Mais de 65% dos professores brasileiros dizem já ter sofrido alguma forma de agressão na sala de aula ou ambiente escolar, diz pesquisa Getty Images/BBC A professora Marta não consegue esquecer o que ela descreve como a situação mais agressiva pela qual passou em seus 50 anos de vida e 26 de magistério. Em março de 2023, ela foi ameaçada de morte pelo pai de um aluno do 1º ano do ensino fundamental. "Ele ligou na escola e falou que 'ia matar aquela vagabunda'", lembra a professora de uma escola municipal da Zona Oeste de São Paulo, que preferiu ter seu nome verdadeiro preservado nesta reportagem.

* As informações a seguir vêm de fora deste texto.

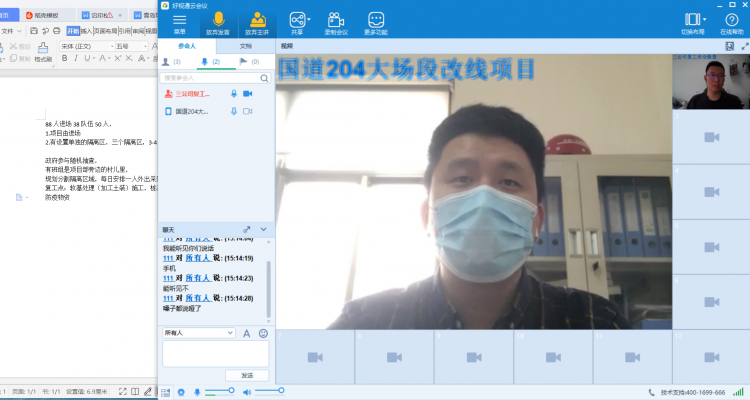Open the emoji picker in chat
This screenshot has width=750, height=400.
pos(263,333)

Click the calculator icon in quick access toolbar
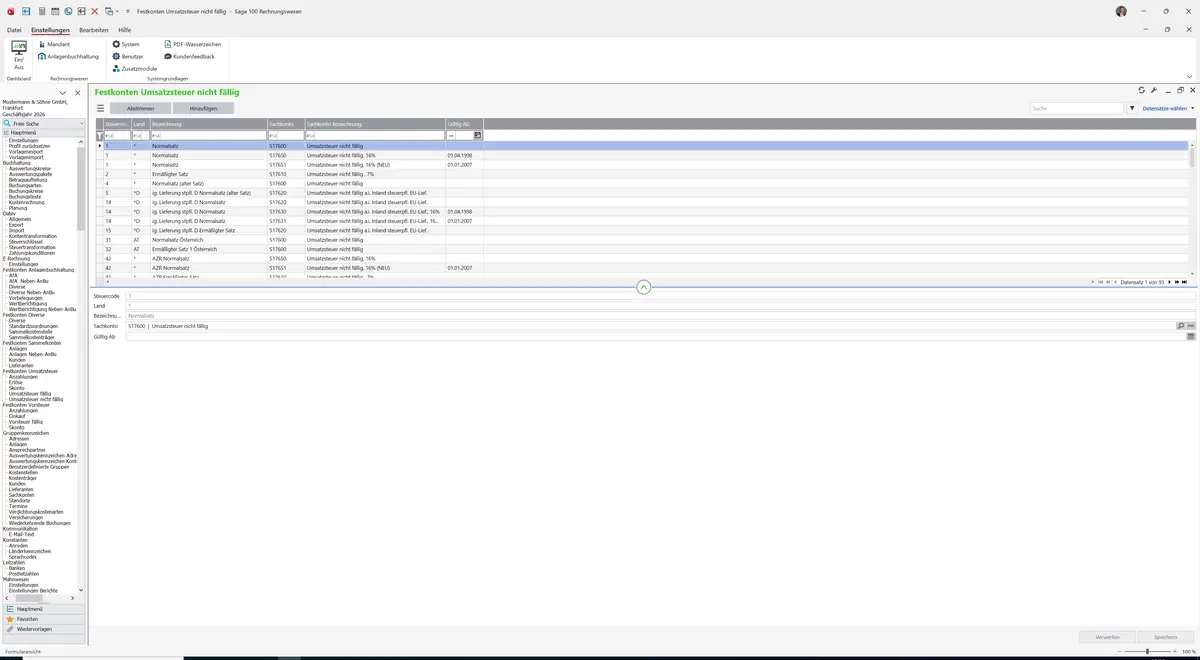point(41,11)
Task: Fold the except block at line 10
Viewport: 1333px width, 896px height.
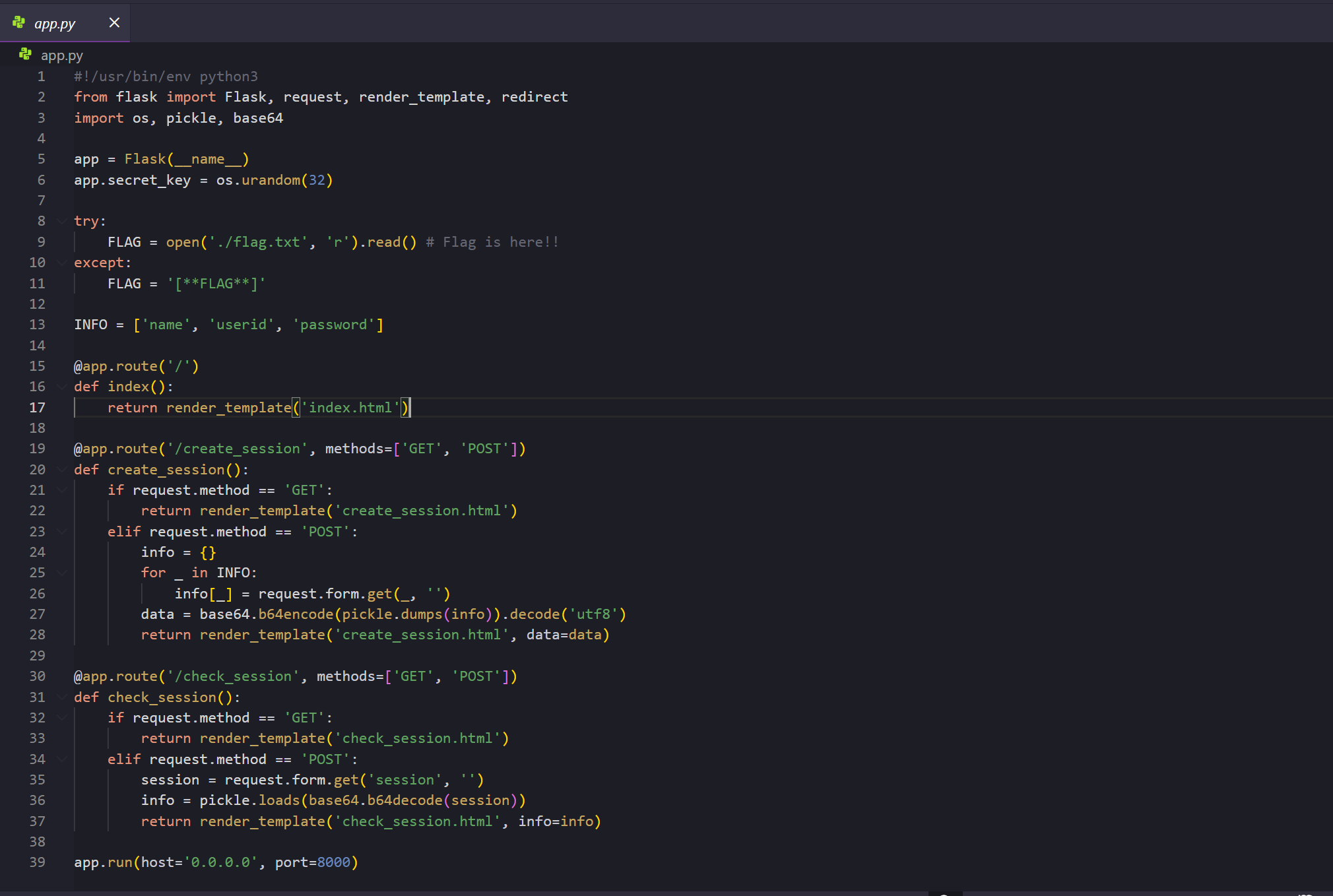Action: [x=62, y=263]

"Como onde trabalhamos é uma comunidade, essas coisas não podem ser negligenciadas, porque a lei ali é diferente." Ela conta que o pai do aluno era conhecido por "ter um certo cartaz na comunidade" (ou seja, ter envolvimento com o crime, ela explica) e estava insatisfeito com a performance escolar do filho, que, com 6 anos, tinha dificuldade para entender a lição de casa e não estava se adaptando bem à transição do ensino infantil para o fundamental. A família culpava a professora pelos problemas. Marta soube da ameaça de morte pela coordenadora da escola, quando estava já em seu segundo emprego, em outra escola da região.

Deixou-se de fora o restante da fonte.